* TASK OBJECTIVE *
Pictures do not belong in the copy. Write out exactly the lines from the one containing "Task: Click the UK flag icon" through the end of the data.

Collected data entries

+++++

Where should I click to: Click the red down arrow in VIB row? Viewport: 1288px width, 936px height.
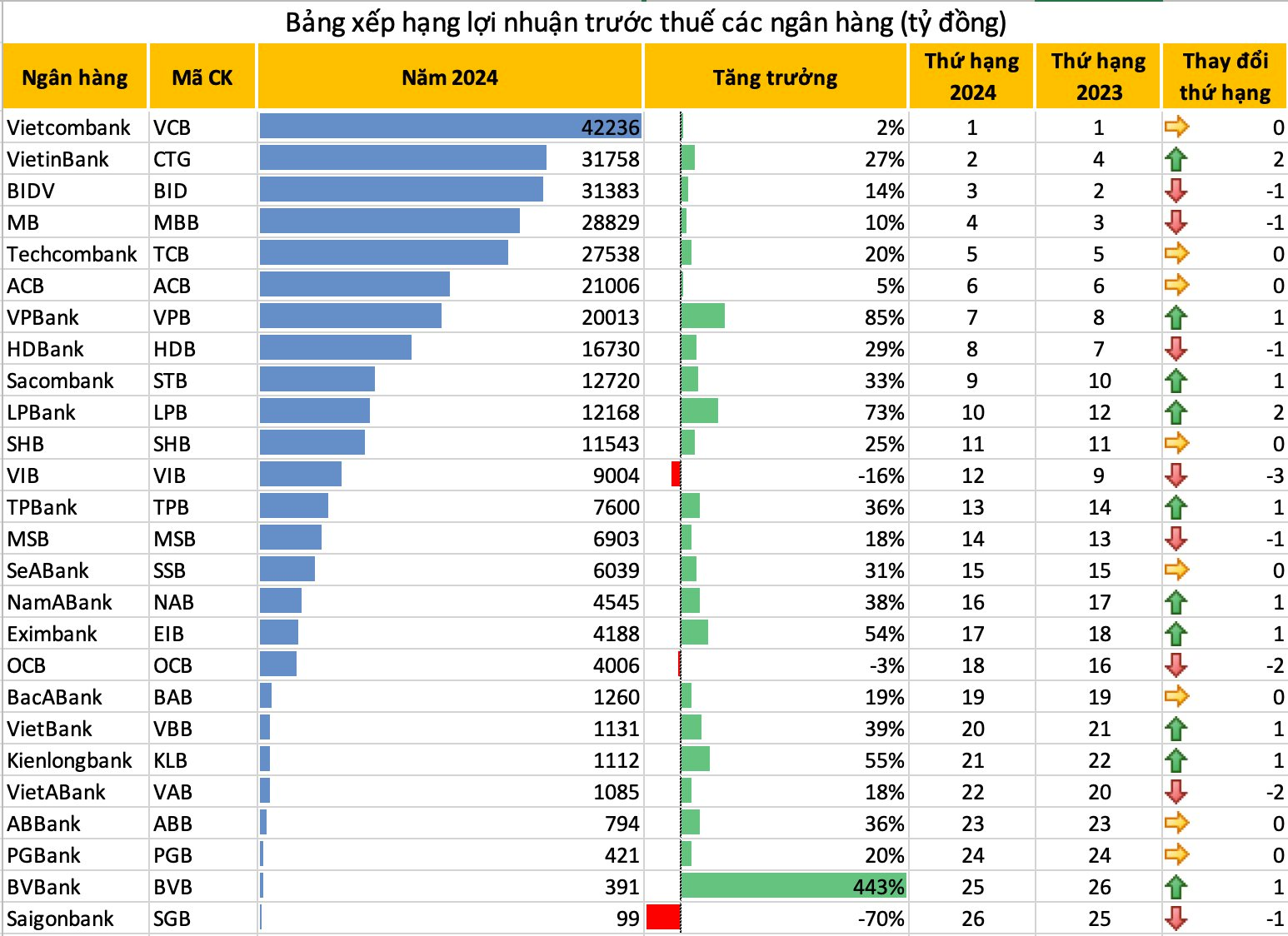[1176, 475]
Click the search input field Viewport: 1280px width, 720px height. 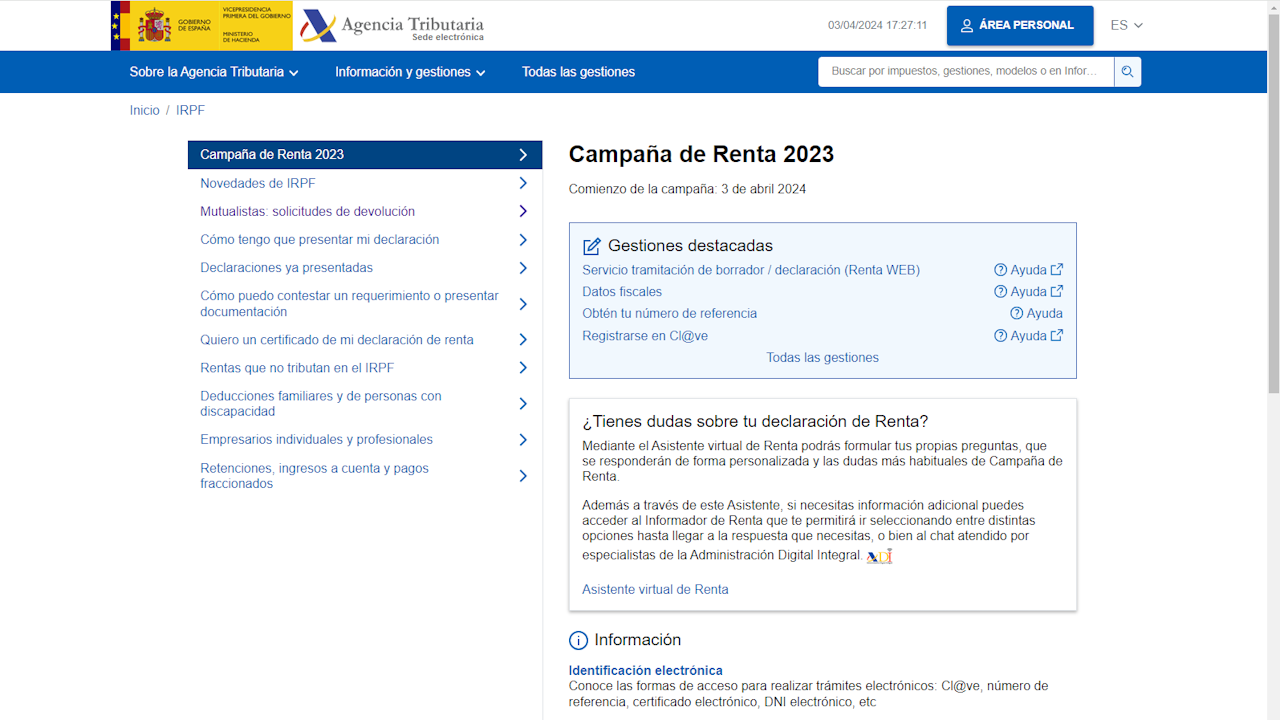coord(960,71)
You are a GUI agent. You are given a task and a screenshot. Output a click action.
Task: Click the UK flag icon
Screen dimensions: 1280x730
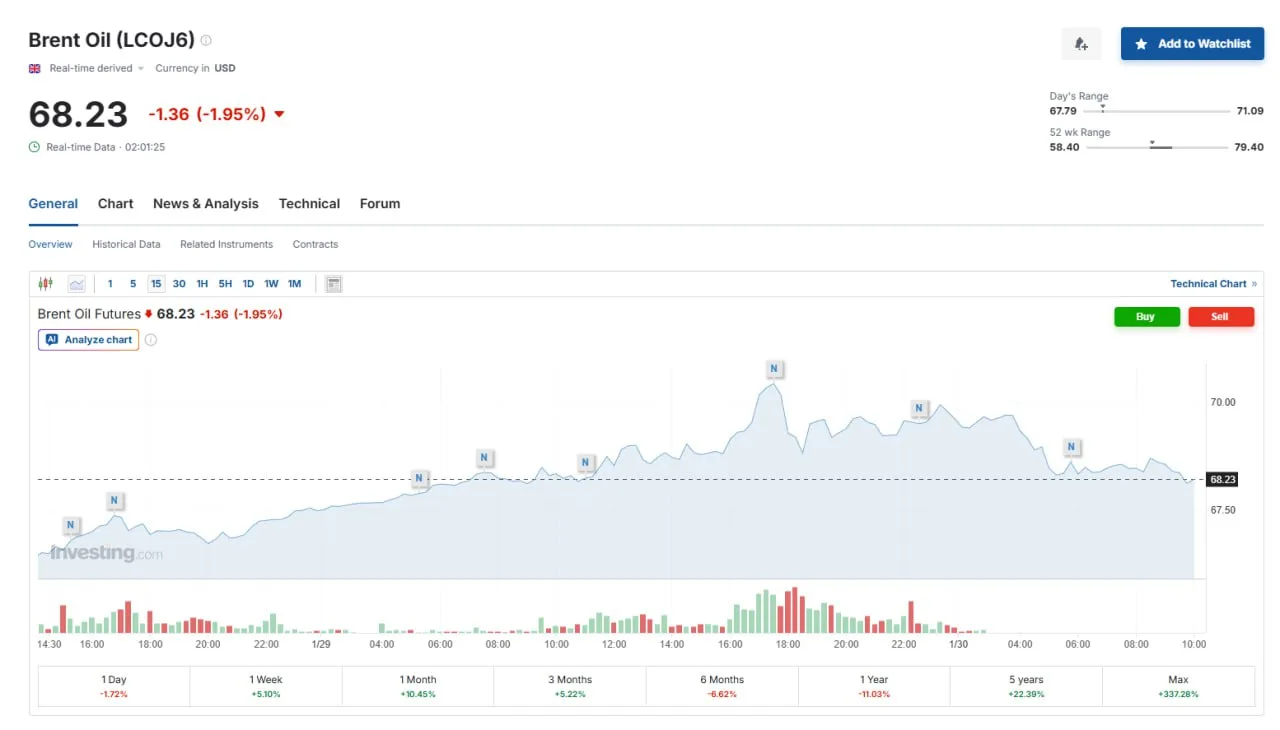click(x=34, y=69)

+++++

* RESULT OF THIS EXERCISE *
Task: Click the UK flag icon
Screen dimensions: 1280x730
click(x=34, y=69)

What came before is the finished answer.